§ **ACTIVITY**
Look through the data below, and copy each line that carries the word "agent".

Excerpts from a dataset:
+ + + + + + +

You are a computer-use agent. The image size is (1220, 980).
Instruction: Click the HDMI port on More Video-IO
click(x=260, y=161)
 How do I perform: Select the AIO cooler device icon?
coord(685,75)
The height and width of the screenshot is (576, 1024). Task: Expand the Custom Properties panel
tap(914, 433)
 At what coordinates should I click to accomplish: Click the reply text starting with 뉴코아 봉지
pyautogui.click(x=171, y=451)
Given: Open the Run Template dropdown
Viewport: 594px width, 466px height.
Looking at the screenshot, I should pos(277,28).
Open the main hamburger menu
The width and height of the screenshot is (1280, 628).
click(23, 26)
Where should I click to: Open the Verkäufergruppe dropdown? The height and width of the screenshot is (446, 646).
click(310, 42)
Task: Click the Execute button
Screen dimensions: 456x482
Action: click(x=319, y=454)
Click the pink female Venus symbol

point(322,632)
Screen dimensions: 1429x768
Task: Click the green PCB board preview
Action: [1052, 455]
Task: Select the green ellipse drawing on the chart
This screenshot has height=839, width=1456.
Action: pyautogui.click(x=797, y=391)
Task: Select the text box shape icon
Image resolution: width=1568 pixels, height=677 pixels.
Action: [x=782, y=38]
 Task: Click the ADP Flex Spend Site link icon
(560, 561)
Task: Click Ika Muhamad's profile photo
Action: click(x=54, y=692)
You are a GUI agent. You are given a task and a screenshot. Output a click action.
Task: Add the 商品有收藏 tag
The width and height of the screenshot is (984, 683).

+ + + + + + +

§ **TASK SOLUTION**
You are a computer-use agent. The image size is (1220, 980).
You are a GUI agent. You are given a task and a screenshot. Output a click action.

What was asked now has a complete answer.